Kubernetes Management (Kubernetes 管理)

为运维人员提供 Kubernetes 集群管理和监控功能，包括查看 Pod 状态、日志、资源使用等。

Provides Kubernetes cluster management and monitoring for DevOps engineers, including pod status, logs, resource usage, and more.

Quick Start

View Pods (查看 Pod)

显示 production namespace 中的所有 pods List all pods in the production namespace

Check Pod Logs (查看 Pod 日志)

查看 pod api-server-abc123 的日志 Get logs from pod api-server-abc123

Check Resource Usage (查看资源使用)

显示集群资源使用情况 Show cluster resource usage

Key Features

Pod Management (Pod 管理)

View and monitor pods across namespaces:

Common Operations:

List pods

kubectl get pods -n <namespace>

Get pod details

kubectl describe pod <pod-name> -n <namespace>

View pod logs

kubectl logs <pod-name> -n <namespace>

Follow logs

kubectl logs -f <pod-name> -n <namespace>

Service and Deployment (服务与部署)

Monitor services and deployments:

Common Operations:

List services

kubectl get services -n <namespace>

List deployments

kubectl get deployments -n <namespace>

Check deployment status

kubectl rollout status deployment/<name> -n <namespace>

Resource Monitoring (资源监控)

Check cluster and pod resource usage:

Common Operations:

Node resource usage

kubectl top nodes

Pod resource usage

kubectl top pods -n <namespace>

Check cluster info

kubectl cluster-info

Common Workflows

Workflow 1: Troubleshoot Pod Issues

User: "production namespace 中有哪些 pod 出问题了？
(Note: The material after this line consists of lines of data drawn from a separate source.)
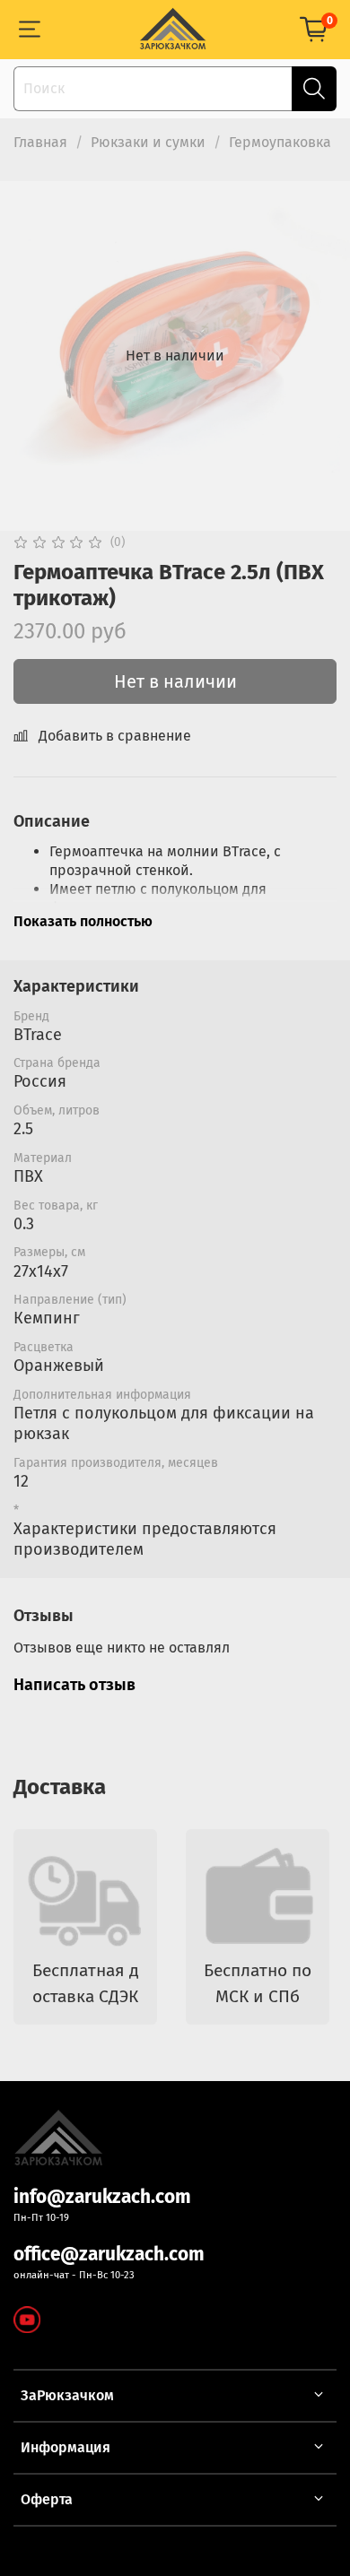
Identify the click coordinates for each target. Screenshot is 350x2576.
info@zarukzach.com (102, 2197)
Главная (40, 142)
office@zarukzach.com (109, 2254)
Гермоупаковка (280, 142)
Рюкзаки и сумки (148, 142)
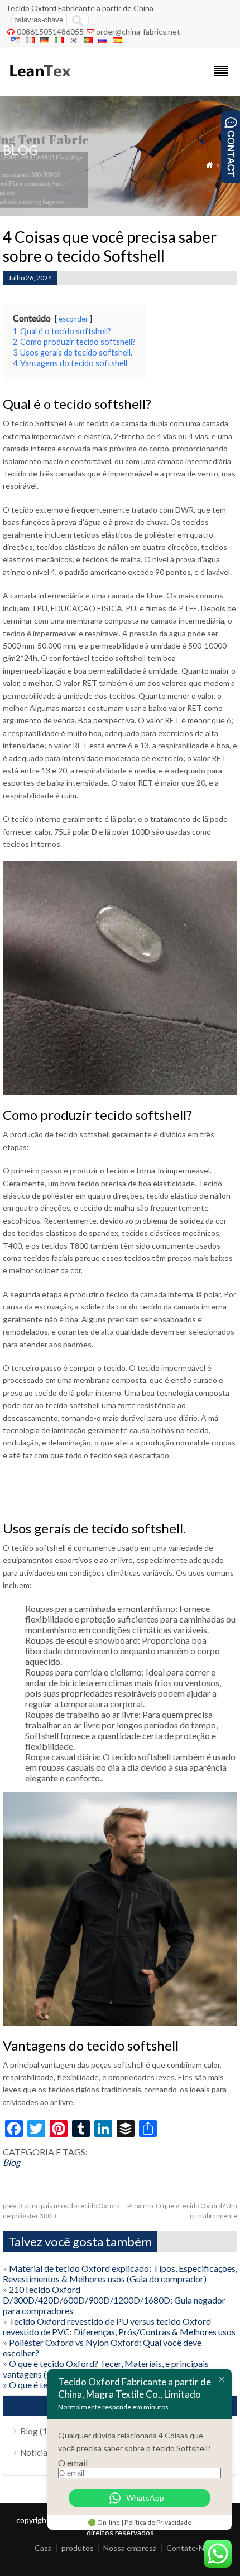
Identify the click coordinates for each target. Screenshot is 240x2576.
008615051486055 (50, 31)
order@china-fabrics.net (138, 31)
"
List pods: kubectl get pods -n production
Identify pods with issues (Not Running, CrashLoopBackOff)
Get pod details: kubectl describe pod <problem-pod>
Check logs: kubectl logs <problem-pod>
Analyze error messages
Suggest solutions

Workflow 2: Check Deployment Health

User: "检查 api-server deployment 的健康状态"
Get deployment: kubectl get deployment api-server -n production
Check replicas: desired vs available
Check rollout status
View recent events
Report status and any issues

Workflow 3: Monitor Resource Usage

User: "集群资源使用情况如何？"
Get node metrics: kubectl top nodes
Get pod metrics: kubectl top pods --all-namespaces
Calculate utilization percentages
Identify resource-intensive pods
Provide recommendations

Examples (示例)

Example 1: List Pods (列出 Pods)

User (Chinese):

显示 production namespace 中的所有 pods

Assistant Response:

我会列出 production namespace 中的所有 pods。

<executes: kubectl get pods -n production>

Production Namespace - Pods:

Name	Status	Restarts	Age
api-server-7d4f8b9c-abc123	Running	0	5d
api-server-7d4f8b9c-def456	Running	1	5d
web-app-5c8a7b-ghi789	Running	0	3d
worker-queue-9f3e2d-jkl012	CrashLoopBackOff	10	2h
database-6a4b5c-mno345	Running	0	15d

Summary:

Total: 5 pods
Running: 4 pods
Issues: 1 pod (worker-queue)

⚠️ Alert: worker-queue-9f3e2d-jkl012 is in CrashLoopBackOff状态。需要检查日志吗？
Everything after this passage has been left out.